▸ **Passage provided**:
Much of Japan welcomed 2021 quietly at home, alarmed after Tokyo reported a record high 1,337 coronavirus infections among the 4,519 daily number nationwide.
Although many people opted not to return to their ancestral homes for the holidays, hoping to lessen health risks for extended families, crowds were seen at some big shrines that remained open, such as Kanda Myojin shrine. Tokyo’s biggest shrine, Meiji, was closed for the night.
Thousands of people gathered at the popular scramble crossing in Tokyo’s Shibuya district, but not nearly as many as in previous years. A heavy police presence tried to keep people moving.
Shibuya Ward had decided to cancel its annual countdown event at the scramble crossing and a "countdown vision" screen was turned off at 11 p.m. By midnight, most people had dispersed as train services, that usually operate all night on Dec 31, were suspended this New Year as part of anti-coronavirus measures.
On Thursday afternoon, Tokyo Gov Yuriko Koike said at a news conference: “The coronavirus knows no year-end or New Year’s holidays.

▸ **Data shown**:
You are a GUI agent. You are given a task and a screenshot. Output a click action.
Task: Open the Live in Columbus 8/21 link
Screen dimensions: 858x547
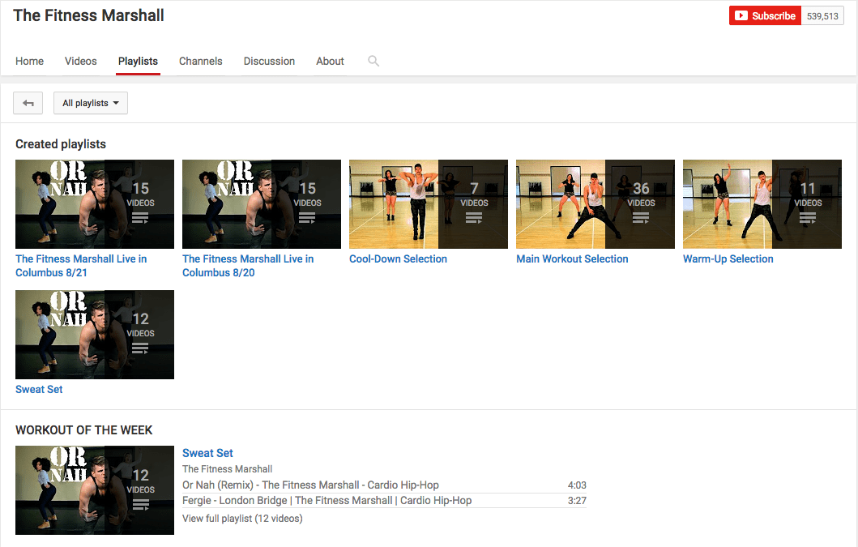click(81, 266)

▸ **Activity list**:
1. Summarize the article on Japan's 2021 New Year in two sentences.
2. Reproduce the article on Japan's 2021 New Year from "Although many people" to "for the night.".

▸ **Responses to the tasks**:
1. Much of Japan welcomed 2021 quietly at home after Tokyo reported a record 1,337 coronavirus infections, though crowds appeared at some big shrines that stayed open and thousands gathered at Shibuya's scramble crossing under a heavy police presence. Shibuya Ward canceled its annual countdown event, and most people had dispersed by midnight because the usual all-night train services were suspended as an anti-coronavirus measure.

2.
Although many people opted not to return to their ancestral homes for the holidays, hoping to lessen health risks for extended families, crowds were seen at some big shrines that remained open, such as Kanda Myojin shrine. Tokyo’s biggest shrine, Meiji, was closed for the night.